▶ **Exercise directions**
Output only the lines from the line holding "Instruction: Open Miguel" through the close of the records, exactly as they appear, with all pictures omitted.
[Start of section]
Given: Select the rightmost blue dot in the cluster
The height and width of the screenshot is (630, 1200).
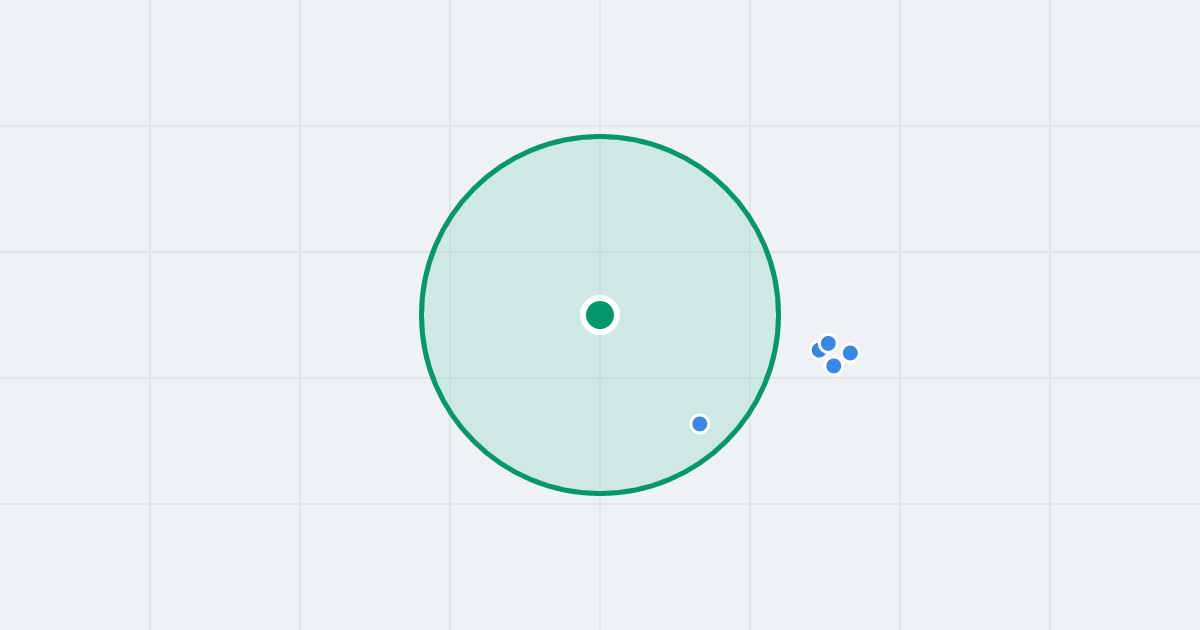Looking at the screenshot, I should pyautogui.click(x=850, y=353).
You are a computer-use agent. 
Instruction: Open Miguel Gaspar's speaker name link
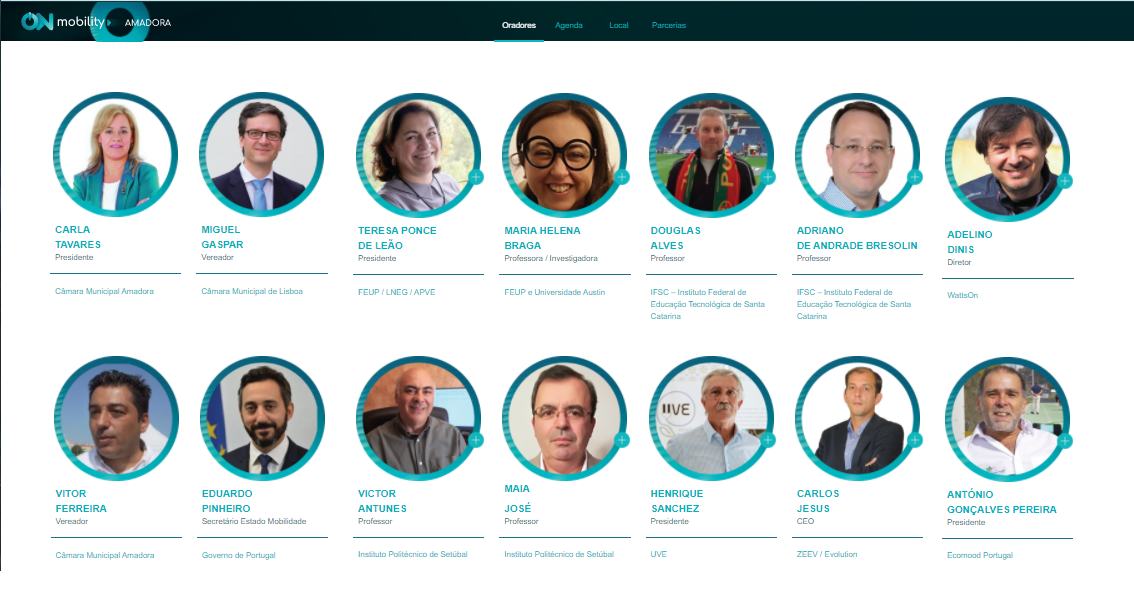tap(222, 237)
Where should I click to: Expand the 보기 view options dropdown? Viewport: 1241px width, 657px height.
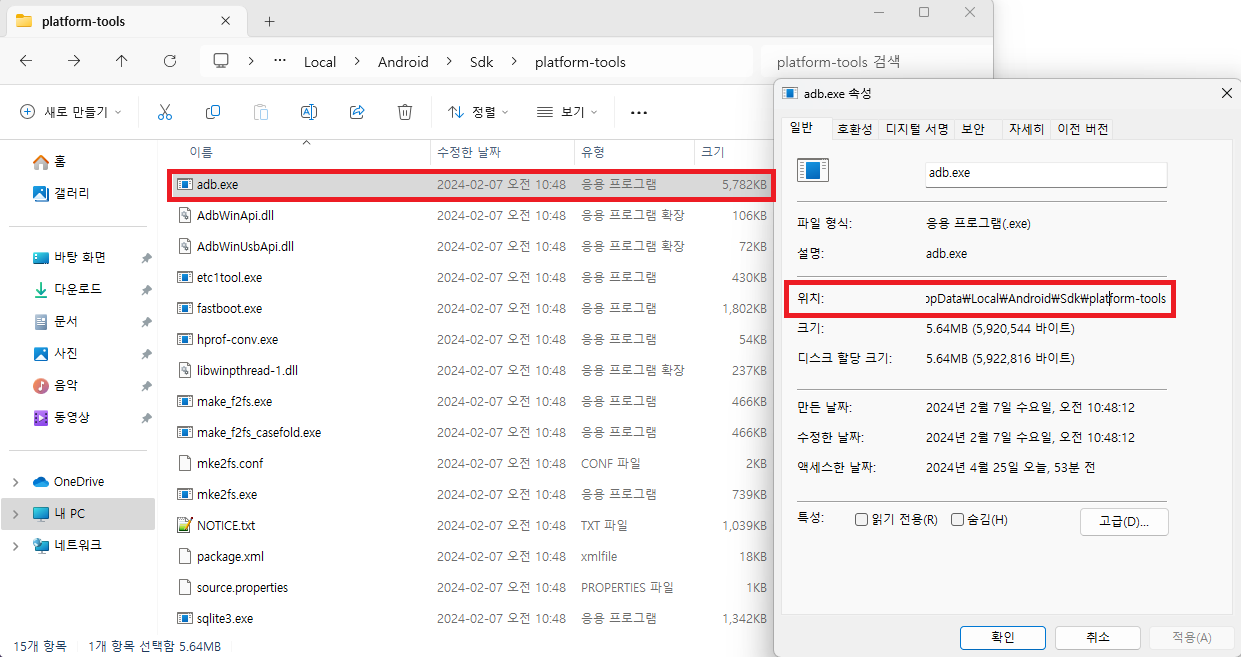tap(567, 112)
[End of section]
▶ **Answer**
Instruction: Open Miguel Gaspar's speaker name link
tap(222, 237)
Where should I click to: Expand the 보기 view options dropdown? Viewport: 1241px width, 657px height.
tap(567, 112)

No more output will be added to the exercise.